The second work on this shortened program—another exploration of death but this time in a very different idiom—was Franz Schubert’s “Death and the Maiden” (1824 – 1826). Twice as long as the opening Shostakovich quartet, recurring themes bind this music together. The second movement Andante con moto is a theme and variations on Schubert’s well-known song “Der Tod und das Mädchen” (a setting for poem by Matthias Claudius), but in instrumental guise it is rendered with a very different affect. The opening Allegro is dramatic, but the Emersons maintained a great sense of interiority in this music, with the propulsive triplets present, of course, but they did not gallop away with the music. The tempo, which I found slower than other performances and recordings, was ruminative and the contrast when it sped up or slowed down was correspondingly greater—to great effect. The Andante con moto opened in a funereal vein, with the first violin hovering on the precipice of strong emotion, threatening to derail the music but never falling into that quagmire. There was a wide dynamic range in these variations, and a gentle ending to this movement. The Scherzo: Allegro molto was marked by rigorous attacks interspersed with moments of quiescent fragility, while the concluding Presto was a madcap dash to the end, finishing as it were with an invitation: “Come, thou Death, now, quickly.” The Emerson Quartet brought out the thematic unity across the breadth of this monumental work and gave one of the more cohesive and persuasive readings of this familiar work that I can remember hearing.

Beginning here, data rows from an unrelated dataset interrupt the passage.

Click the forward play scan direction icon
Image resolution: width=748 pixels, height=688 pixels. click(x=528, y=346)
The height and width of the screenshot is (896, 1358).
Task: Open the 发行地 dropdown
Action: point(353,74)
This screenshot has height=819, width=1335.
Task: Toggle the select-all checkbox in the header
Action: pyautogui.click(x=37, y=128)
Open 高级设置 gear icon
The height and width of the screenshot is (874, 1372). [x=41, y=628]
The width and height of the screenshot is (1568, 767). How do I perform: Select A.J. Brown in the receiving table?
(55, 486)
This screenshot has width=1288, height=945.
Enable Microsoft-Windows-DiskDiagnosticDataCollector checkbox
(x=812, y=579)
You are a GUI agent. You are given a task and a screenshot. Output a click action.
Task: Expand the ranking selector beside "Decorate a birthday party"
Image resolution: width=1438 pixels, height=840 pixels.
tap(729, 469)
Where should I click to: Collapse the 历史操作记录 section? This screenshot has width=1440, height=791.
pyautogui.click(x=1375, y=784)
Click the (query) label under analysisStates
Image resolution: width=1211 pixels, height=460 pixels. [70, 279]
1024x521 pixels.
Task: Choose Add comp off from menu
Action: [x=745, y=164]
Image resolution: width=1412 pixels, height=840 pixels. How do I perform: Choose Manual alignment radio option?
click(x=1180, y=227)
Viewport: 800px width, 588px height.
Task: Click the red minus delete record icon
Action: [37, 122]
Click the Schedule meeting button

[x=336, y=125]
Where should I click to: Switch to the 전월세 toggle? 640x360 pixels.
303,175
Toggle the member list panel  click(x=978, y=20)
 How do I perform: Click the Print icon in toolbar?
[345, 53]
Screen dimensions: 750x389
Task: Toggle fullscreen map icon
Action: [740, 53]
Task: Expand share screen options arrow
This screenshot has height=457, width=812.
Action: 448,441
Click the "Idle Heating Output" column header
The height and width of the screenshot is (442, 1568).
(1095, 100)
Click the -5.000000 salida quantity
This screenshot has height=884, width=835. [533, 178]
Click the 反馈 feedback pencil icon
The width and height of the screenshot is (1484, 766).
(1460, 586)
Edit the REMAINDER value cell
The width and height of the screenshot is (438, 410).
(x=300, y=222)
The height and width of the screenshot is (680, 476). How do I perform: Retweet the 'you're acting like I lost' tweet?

Recalled to the stage for an encore, they said we had heard enough about death. A sly joke, since they performed the Burlesque from Benjamin Britten’s String Quartet no. 3, op. 94—his own late period meditation on death. As the gloaming descended over Cape Ann, this driven music, obviously influenced by Shostakovich, brought a fitting summary to this concert and sent us all out into the gentle, good night richer for what we had heard.


Cashman Kerr Prince holds degrees in Classics and in Comparative Literature from Wesleyan University, Stanford University, and l’Université de Paris 8 and is currently affiliated with the Department of Classical Studies at Wellesley College. Outside academic circles he is a cellist with the Brookline Symphony Orchestra and also serves on their board. You may have read his concert reviews and articles for The Boston Musical Intelligencer over the last number of years. He is happy to expand his horizons and review theatre, dance, music, and CDs for The Arts Fuse.